Le dévoilement des femmes musulmanes en Algérie

Un fantasme colonial · Il y a plus d’un demi-siècle, le « voile » a été au cœur du mai algérois qui a entraîné la chute de la IVe République et l’arrivée au pouvoir de Charles de Gaulle. Pour l’armée française alors toute-puissante de l’autre côté de la Méditerranée, le dévoilement était une stratégie destinée à gagner à la France le cœur de deux millions d’Algériennes écrasées par un patriarcat dépassé. La tentative a échoué, mais elle a eu des conséquences qui se font sentir jusqu’à aujourd’hui.

Devoilement sur le Forum à Alger, mai 1958.
(Photo de presse).

Il y a un peu plus de 58 ans, un groupe d’Algériennes de confession musulmane se débarrassaient de leurs voiles sur le Forum en plein cœur d’Alger, cernées par les photographes et discrètement protégées par des soldats français en armes. La séance se renouvela à de nombreuses reprises dans les semaines puis les mois suivants, avec de moins en moins de photos et de plus en plus de militaires. L’événement a un passé : la lutte inaboutie pour l’émancipation des musulmanes avant le déclenchement de la guerre d’Algérie le 1er novembre 1954, dans ce qui était jusque-là trois départements français. Et une suite : les conséquences jusqu’à aujourd’hui pour des millions d’Algériennes d’une manipulation coloniale qui a mal tourné. Un historien britannique, Neil MacMaster, qui a longtemps enseigné à l’université d’East Anglia (Grande-Bretagne), en a raconté le déroulement dans un livre fascinant, Burning the Veil.
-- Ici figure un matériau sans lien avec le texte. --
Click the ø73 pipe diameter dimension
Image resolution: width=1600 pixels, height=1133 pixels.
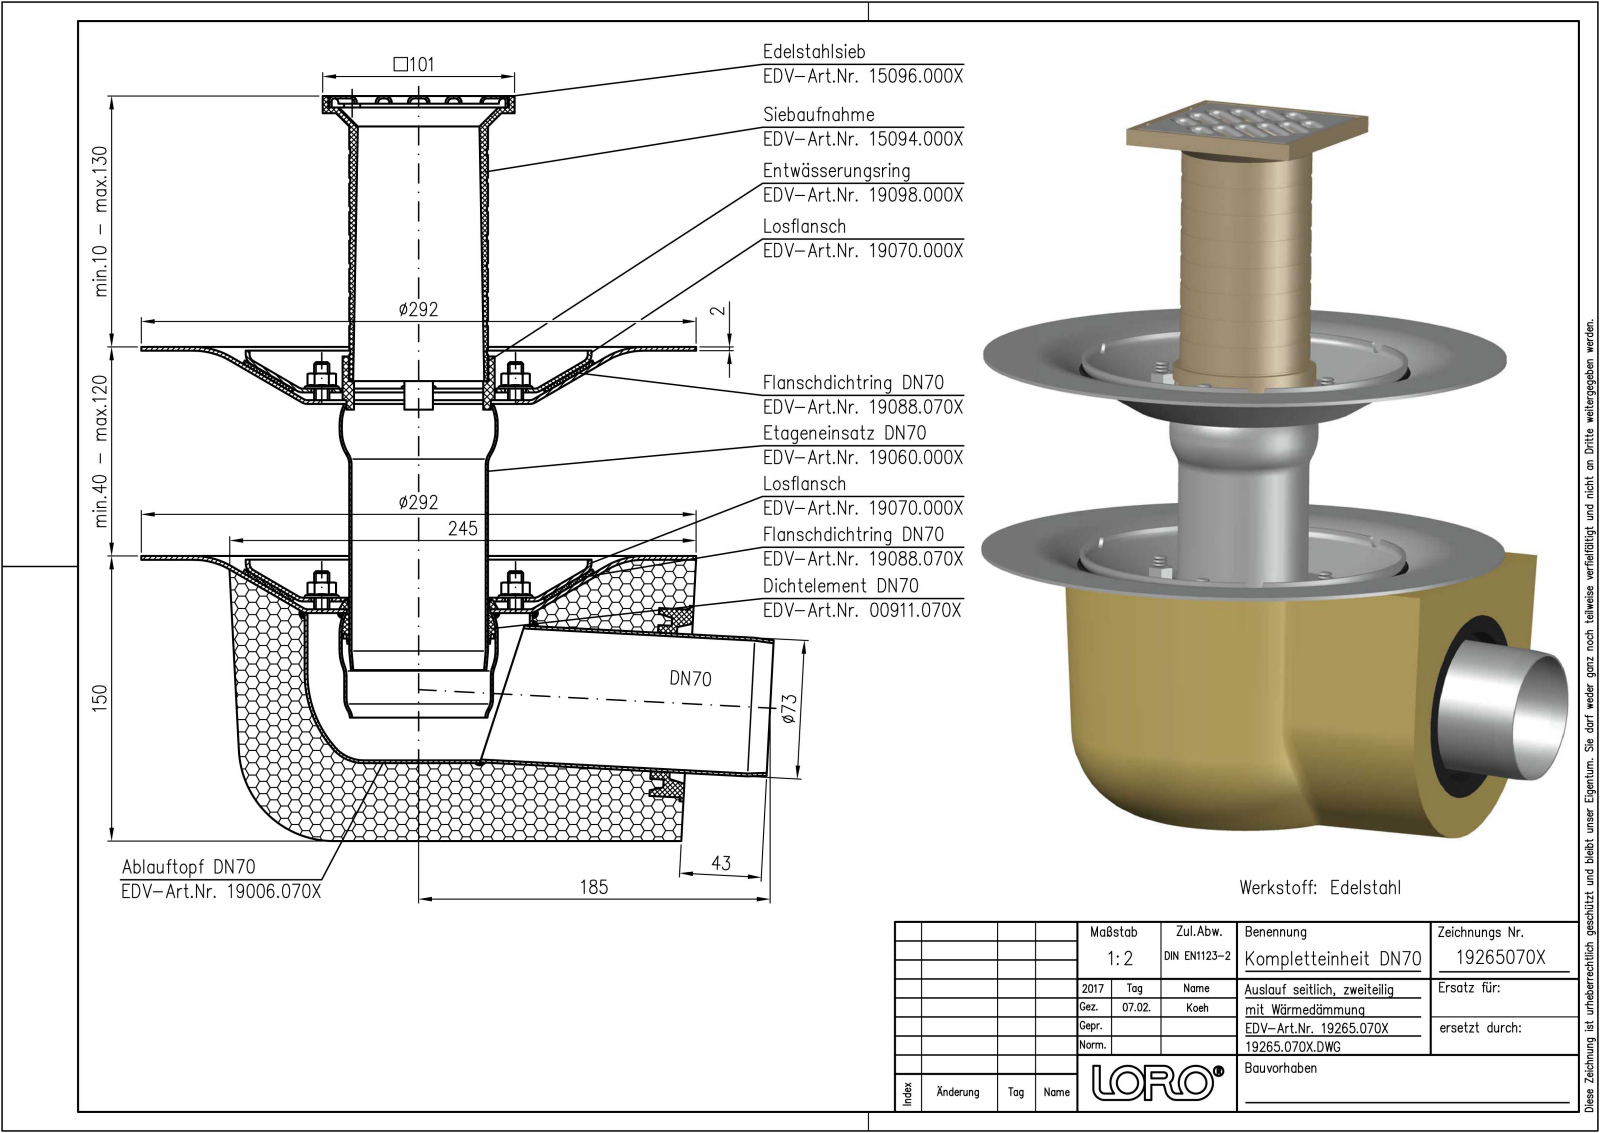tap(789, 709)
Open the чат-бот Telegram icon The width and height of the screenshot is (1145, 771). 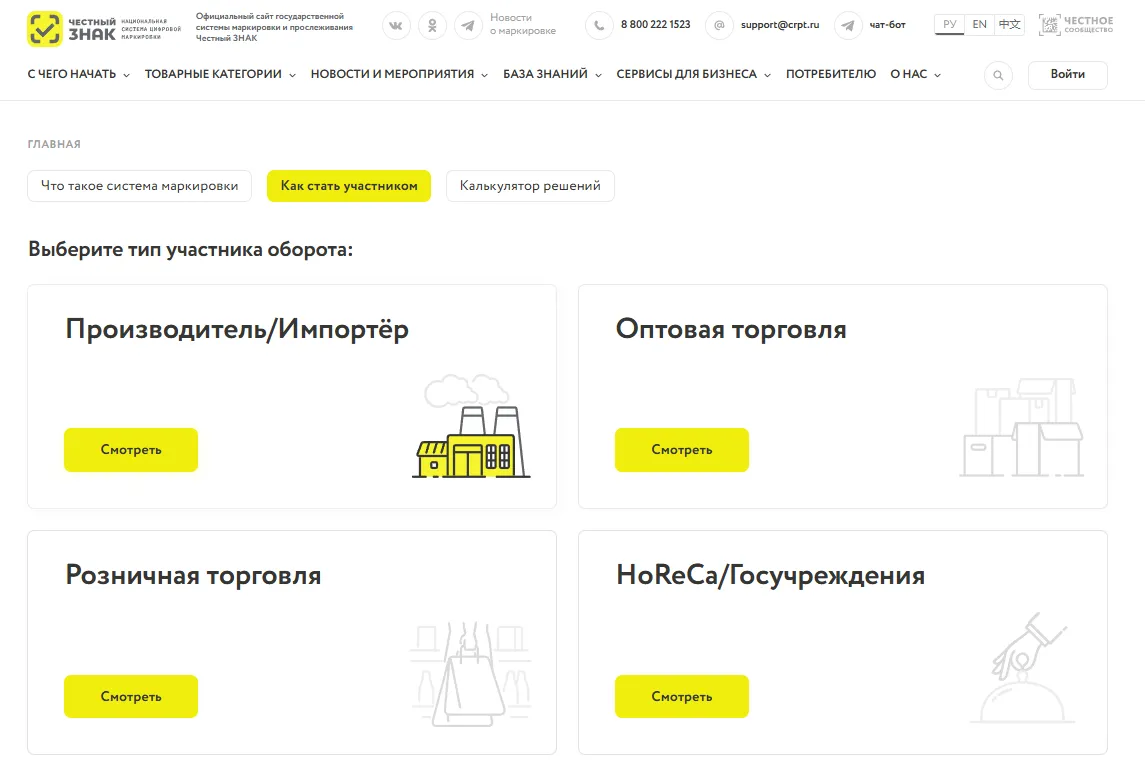[x=848, y=26]
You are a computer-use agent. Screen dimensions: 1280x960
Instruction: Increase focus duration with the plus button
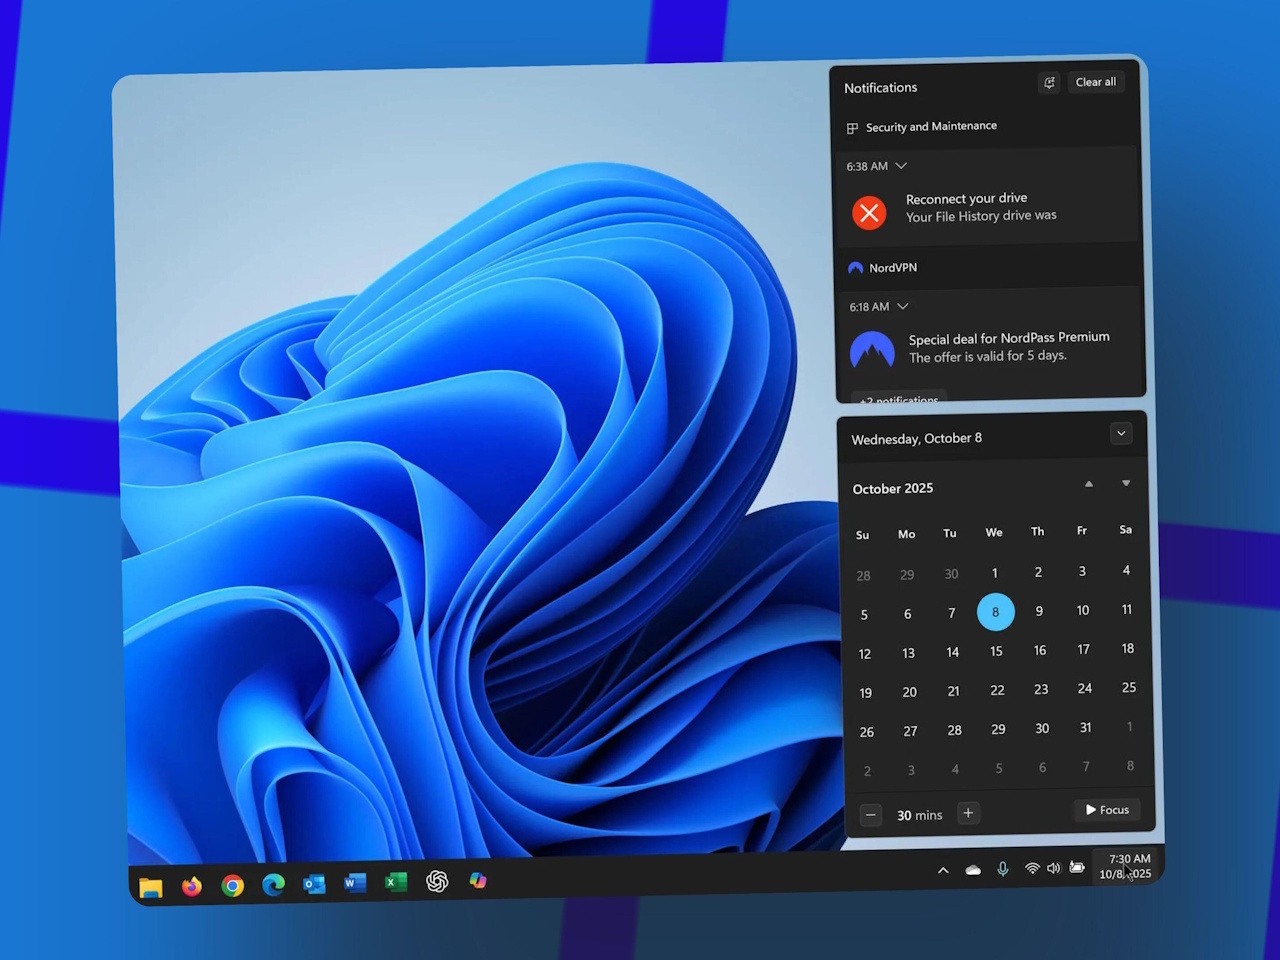click(968, 814)
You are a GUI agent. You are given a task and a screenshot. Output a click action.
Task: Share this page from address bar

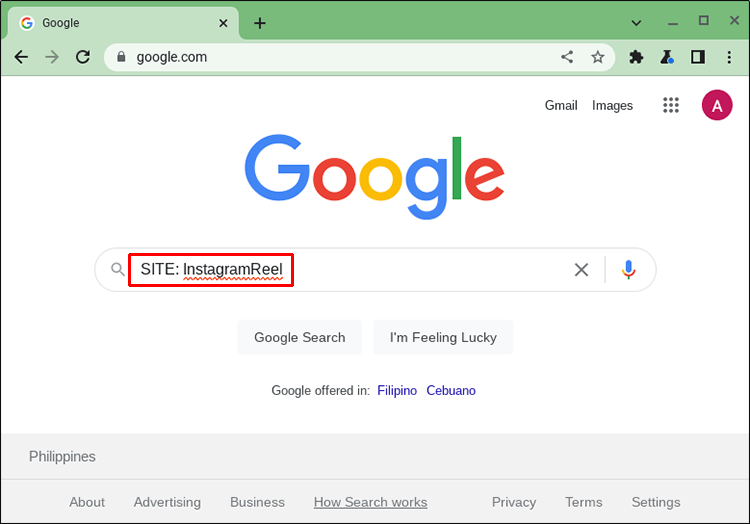tap(567, 57)
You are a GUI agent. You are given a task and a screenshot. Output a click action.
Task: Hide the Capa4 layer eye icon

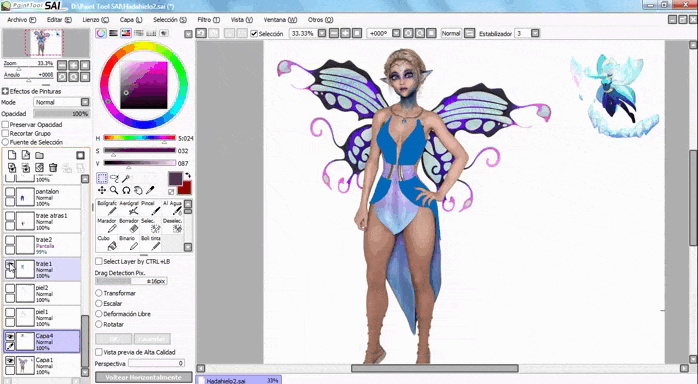click(10, 337)
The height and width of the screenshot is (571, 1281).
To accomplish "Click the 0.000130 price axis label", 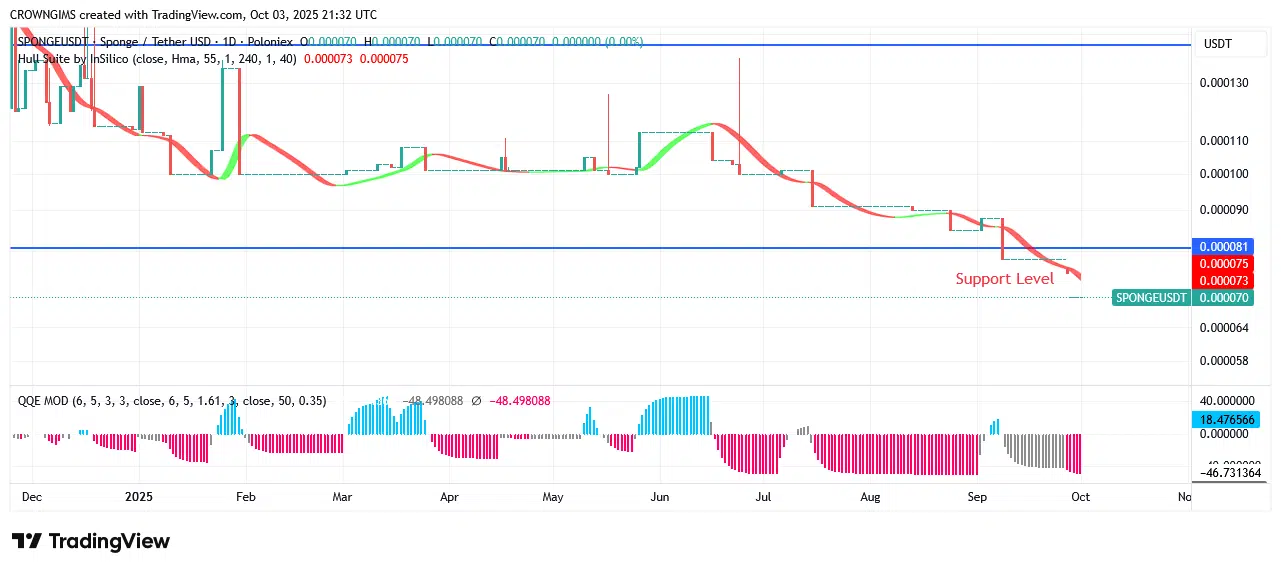I will (x=1224, y=82).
Au départ, en 1871, avec l’avènement de la IIIe République et l’organisation en trois départements de la colonie une fois débarrassée des militaires, tous ses habitants sont français et donc, en théorie, aptes à élire leurs représentants à la chambre des députés. La minorité européenne s’y refuse furieusement : les musulmans pourront voter quand ils auront abandonné leur statut personnel, un ensemble de règles qui régentent le mariage, l’héritage et tout le droit de la famille et s’inspire du droit islamique (charia). Pour résumer et populariser leur opposition intransigeante, les colons brandissent le voile, le haïk, blanc, qui cache le visage des femmes (sauf les yeux) et a longtemps symbolisé dans l’Europe chrétienne l’altérité : « Vous voterez quand vos femmes seront dévoilées… » Paris se soumet à ce diktat et prive les musulmans du droit de vote « à part entière », sauf pour une poignée de ceux qu’on qualifiait de m’tourni les retournés »)1 qui renoncent à leur statut et sont mis au ban de la communauté. Après l’adoption de la loi de 1947 « portant statut organique de l’Algérie », les femmes ont sur le papier le droit de vote, mais sont interdites de l’exercer en raison de leur statut juridique. Près de deux millions de suffrages sont en jeu.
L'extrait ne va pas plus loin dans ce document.